Christian deacon and martyr

Sisenandus of Beja (Sisenando; died 16 July 851) was a Christian deacon and martyr who was put to death during the reign of Abd al-Rahman II, Emir of Córdoba, and is counted among the Martyrs of Córdoba.

==Life==
Most of what is known about Sisenandus comes from Eulogius of Córdoba's coeval martyrology Memoriale Sanctorum. Its single known manuscript ended up forgotten for centuries in Oviedo Cathedral, until its rediscovery by Pedro Ponce de León, Bishop of Plasencia, who had it transcribed by historian Ambrosio de Morales and first published in 1574; interest in Sisenandus and the Martyrs of Córdoba at large only resurfaced after this date.
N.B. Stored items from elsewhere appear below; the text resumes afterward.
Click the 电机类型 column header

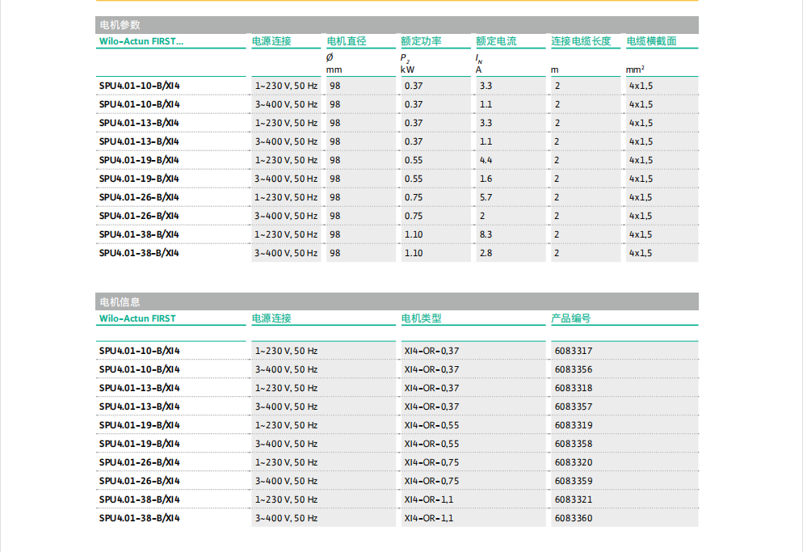[421, 318]
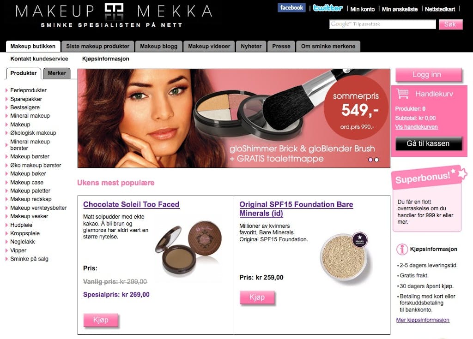Expand the Ferieprodukter category arrow
The height and width of the screenshot is (339, 473).
coord(6,90)
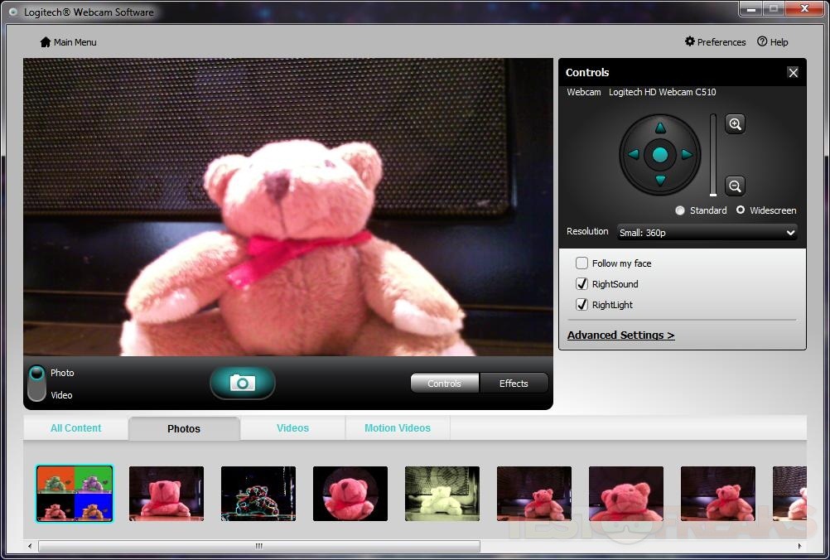The image size is (830, 560).
Task: Click the zoom out magnifier icon
Action: pos(735,186)
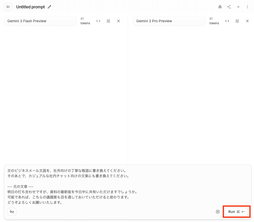254x222 pixels.
Task: Close the Gemini 3 Pro Preview panel
Action: [247, 21]
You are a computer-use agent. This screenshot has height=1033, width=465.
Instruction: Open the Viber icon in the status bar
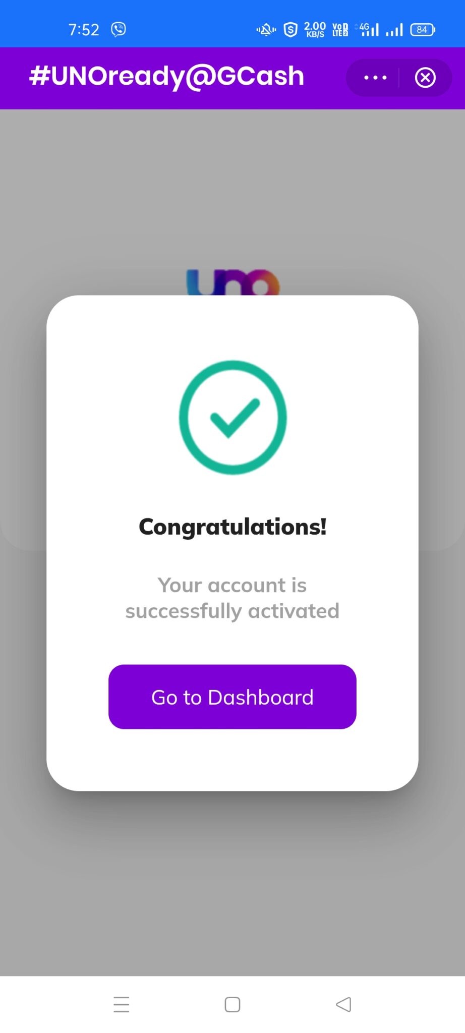coord(119,29)
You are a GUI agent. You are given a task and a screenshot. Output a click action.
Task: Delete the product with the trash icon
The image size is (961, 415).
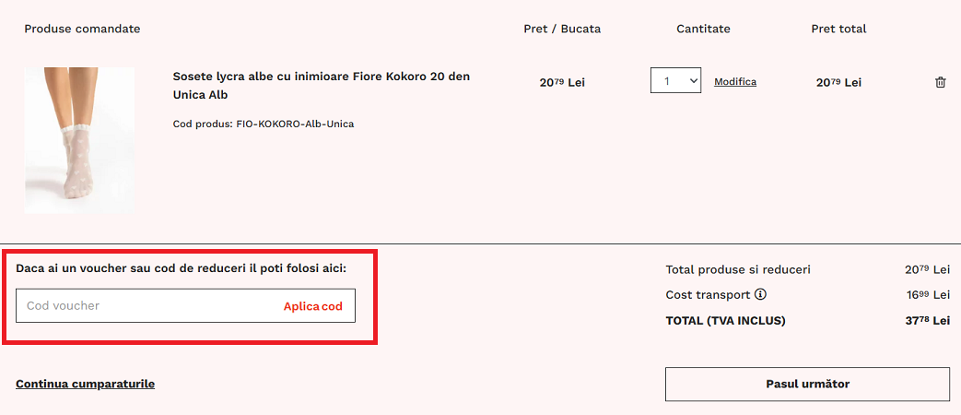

Sisenandus was born in an Iberian Peninsula under Islamic rule, after the Umayyad conquest of Hispania. Islamic authorities accorded Christians dhimmi status, which allowed them to practice their religion with certain restrictions, such as a prohibition on public displays of faith. These Christians, called Mozarabs, came to adopt elements of Arabic culture while retaining their own.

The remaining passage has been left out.